那須は雄大な那須山のふもとにある。この地は夏の避暑地として開発され、山のあちらこちらが、別荘用地として分譲されてる。ただし、購入者の多くはバブル以前の投資目的が多いと言われている。実際に、家が立っていない土地は無数にある。
 投資目的の地権者は土地の値段さえ得られれば手放したり、他人に貸す人も多い。そういった土地が業者に購入・借入対象となり、産廃が投棄されることになる。現在までに、那須町に産廃投棄現場の総数は100箇所とも言われ、産廃銀座といわれる別荘通りも存在するに至っている。


【感想】
 
案内は地元の反対運動を行ってる方にしていただいた。

-「(有)東日本調質林業」という看板がある場所-
 
「建築材木乾燥用として廃プラを有効利用」という名目で廃棄物を集めた。豊島同様有価商品として扱い1t1050円で購入する構造となっている。この廃棄物は埼玉県行田市から来ている。業者は「1200℃以上で燃やすのでダイオキシンは発生しない」と説明をしているらしいが、そんな大掛かりな炉ではとても原価償却など出来ないし、材木を乾かすのにはエネルギーが高すぎる。たとえ1200℃が実現できても冷却工程をよほどしっかり設計しないとダイオキシンは発生してしまう。
 投棄場のすぐそばは湿地であり、泡のような水が流れていた。この水はいずれ那加川に合流する。

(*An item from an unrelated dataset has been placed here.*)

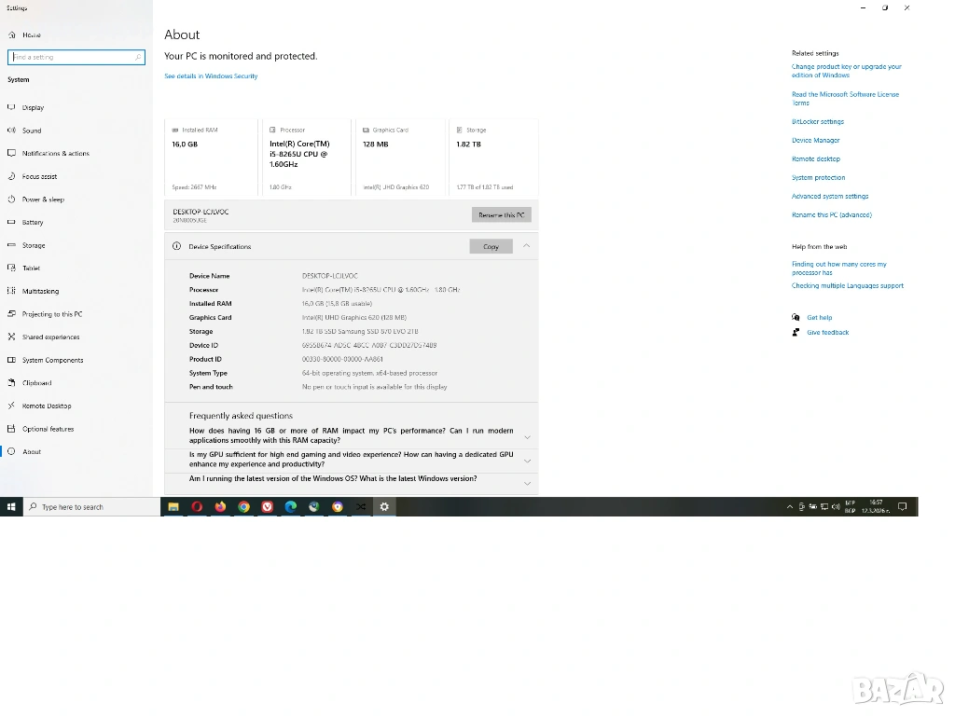Expand the latest Windows version question
The image size is (955, 716).
point(527,483)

 ここの業者は逮捕され、現在廃棄物は搬出されている。


崖の上から現場をのぞむ。


近づいて見ると、生活ゴミであることがわかる。


-柏台処分場-

 1998年8月末の大雨・台風の後、産廃処分場が崩れた。柏台処分場には1992年末までは事前協議の対象外だった1500平方メートル以下の自社安定型処分場として5つもの業者が埋め立てを行っていた。
 現場は農業用水である高津用水路の湿地帯。業者は1991年〜1995年の間に、沼地に15m以上の穴をほり、産廃を投棄した。常時黒い水が流れており、「柏台の黒い水」と呼ばれている。今でもいったい何処の業者が投棄したのかわからない。雪が積もり雪溶け時期になると埋め立てられた場所から雪が溶け、異様な光景が広がると言う。
 地主はその上の斜面で牧場の経営を行っており、県の追求に対し「貸した覚えは無い」と噴飯な回答をしている。この高津用水路は与笹川にそそぎ、やがては那珂川に流れていく。

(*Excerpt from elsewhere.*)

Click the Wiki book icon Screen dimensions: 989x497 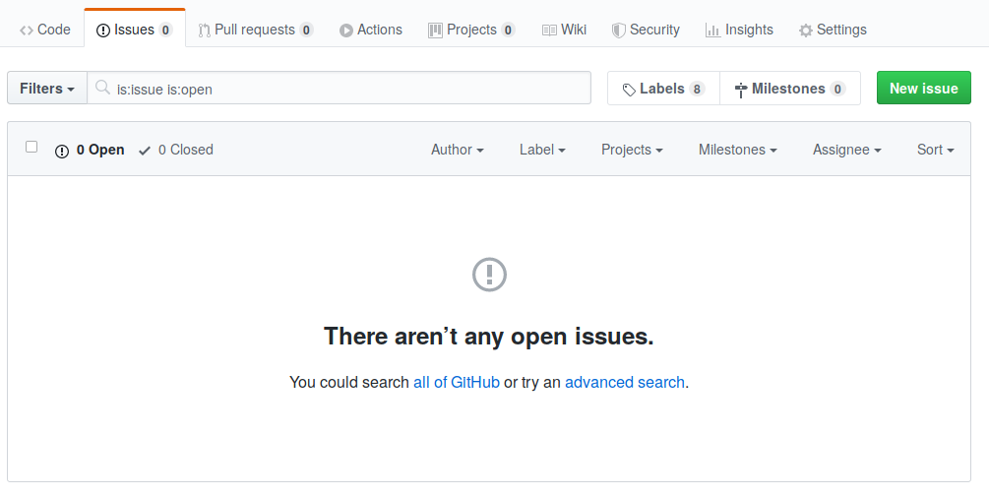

 今回の大雨で90m(縦)×3m(横)×5m(高さ)=1350立方メートルもの産廃が下流に流された。現場はビニールがお化けのように垂れた
産廃の中には注射針などの医療廃棄物も含まれていた。ボランティアとして高校生を含む人々が、散乱した産廃を拾い集めた。医療用注射針は使用用途が不明なため、「感染力がある注射針」があるのではないかと地元の人は心配している。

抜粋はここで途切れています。